Wang Hongming, Xue Weishuang, Ouyang Wunyu, Jiang Xiaoze, Jiang Xuejun
Department of Otolaryngology, The First Affiliated Hospital of China Medical University, Shenyang, Liaoning, China.
Department of Neurology, The First Affiliated Hospital of China Medical University, Shenyang, Liaoning, China.
J Cancer. 2020 Feb 10;11(9):2529-2539. doi: 10.7150/jca.30995. eCollection 2020.
SIX1 overexpression has been reported in several cancers. However, its involvement in head and neck squamous cell carcinoma (HNSCC) remains unclear. In this study we investigated the clinical significance and biological roles of SIX1 in HNSCC. SIX1 expression was upregulated in HNSCC and correlated with TNM stage and nodal metastasis. Analysis of TCGA dataset demonstrated that high SIX1 expression correlated with poor patient prognosis. Overexpression of SIX1 in the Fadu cell line upregulated cell proliferation, colony formation, glucose uptake and ATP production. In contrast, SIX1 depletion in the Detroit562 cell line downregulated cell proliferation, colony formation, glucose uptake and ATP production. We analyzed a series of genes involved in glucose metabolism and found that SIX1 overexpression upregulated GLUT3, an important glucose transporter, at both mRNA and protein levels. Using the TRANSFAC database, we found that SIX1 had potential binding sites on the GLUT3 promoter, which was validated by chromatin immunoprecipitation (ChIP) assays. Next, we focused on miR-23a-3p, which could target SIX1 in HNSCC cells. The miR-23a-3p mimic downregulated SIX1 expression while the miR-23a-3p inhibitor upregulated SIX1 expression. The binding of miR-23a-3p to the 3'-UTR of SIX1 was confirmed using the luciferase reporter assay. Analysis of TCGA dataset showed a negative correlation between the miR-23a-3p and SIX1. Furthermore, the miR-23a-3p mimic inhibited cell proliferation, ATP production and glucose uptake, which could be rescued by transfection with the SIX1 plasmid. In summary, our study demonstrated that SIX1 facilitated HNSCC cell growth through regulation of GLUT3 and glucose uptake. miR-23a-3p targeted the SIX1/GLUT3 axis and suppressed glucose uptake and proliferation in HNSCC.
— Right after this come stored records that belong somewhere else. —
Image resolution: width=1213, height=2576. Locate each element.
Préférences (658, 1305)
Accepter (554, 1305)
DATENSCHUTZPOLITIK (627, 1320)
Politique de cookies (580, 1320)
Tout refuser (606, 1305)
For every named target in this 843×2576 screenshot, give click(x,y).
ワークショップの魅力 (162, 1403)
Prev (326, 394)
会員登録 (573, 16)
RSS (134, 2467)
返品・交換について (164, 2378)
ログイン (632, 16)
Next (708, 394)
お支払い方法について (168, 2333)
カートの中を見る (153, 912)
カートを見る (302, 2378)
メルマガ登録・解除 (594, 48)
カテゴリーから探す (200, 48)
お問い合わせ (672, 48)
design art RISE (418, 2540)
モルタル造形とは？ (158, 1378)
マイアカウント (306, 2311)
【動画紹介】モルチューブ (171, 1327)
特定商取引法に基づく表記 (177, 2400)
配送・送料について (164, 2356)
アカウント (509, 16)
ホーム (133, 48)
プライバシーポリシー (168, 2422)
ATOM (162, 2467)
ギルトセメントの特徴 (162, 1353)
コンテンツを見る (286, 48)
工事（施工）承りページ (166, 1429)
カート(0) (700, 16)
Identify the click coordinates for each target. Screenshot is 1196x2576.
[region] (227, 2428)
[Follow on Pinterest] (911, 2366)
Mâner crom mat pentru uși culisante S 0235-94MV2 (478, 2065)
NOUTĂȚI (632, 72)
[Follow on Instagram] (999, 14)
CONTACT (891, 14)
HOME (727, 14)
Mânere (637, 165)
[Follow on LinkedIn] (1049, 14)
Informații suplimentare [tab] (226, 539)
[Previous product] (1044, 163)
已有报道称SIX1在多种癌症中过表达。然而,其在头颈部鳞状细胞癌(HNSCC)中的作用仍不清楚。在本研究中,我们调查了SIX1在HNSCC中的临床意义和生物学作用。SIX1在HNSCC中表达上调,并与TNM分期和淋巴结转移相关。对TCGA数据集的分析表明,SIX1高表达与患者预后不良相关。在Fadu细胞系中过表达SIX1可上调细胞增殖、集落形成、葡萄糖摄取和ATP生成。相反,在Detroit562细胞系中敲低SIX1可下调细胞增殖、集落形成、葡萄糖摄取和ATP生成。我们分析了一系列参与葡萄糖代谢的基因,发现SIX1过表达在mRNA和蛋白质水平上均上调了重要的葡萄糖转运蛋白GLUT3。使用TRANSFAC数据库,我们发现SIX1在GLUT3启动子上有潜在的结合位点,这通过染色质免疫沉淀(ChIP)实验得到了验证。接下来,我们聚焦于miR-23a-3p,它可以在HNSCC细胞中靶向SIX1。miR-23a-3p模拟物下调SIX1表达,而miR-23a-3p抑制剂上调SIX1表达。使用荧光素酶报告基因实验证实了miR-23a-3p与SIX1的3'-UTR结合。对TCGA数据集的分析显示miR-23a-3p与SIX1之间呈负相关。此外,miR-23a-3p模拟物抑制细胞增殖、ATP生成和葡萄糖摄取,而转染SIX1质粒可挽救这些作用。总之,我们的研究表明SIX1通过调节GLUT3和葡萄糖摄取促进HNSCC细胞生长。miR-23a-3p靶向SIX1/GLUT3轴并抑制HNSCC中的葡萄糖摄取和增殖。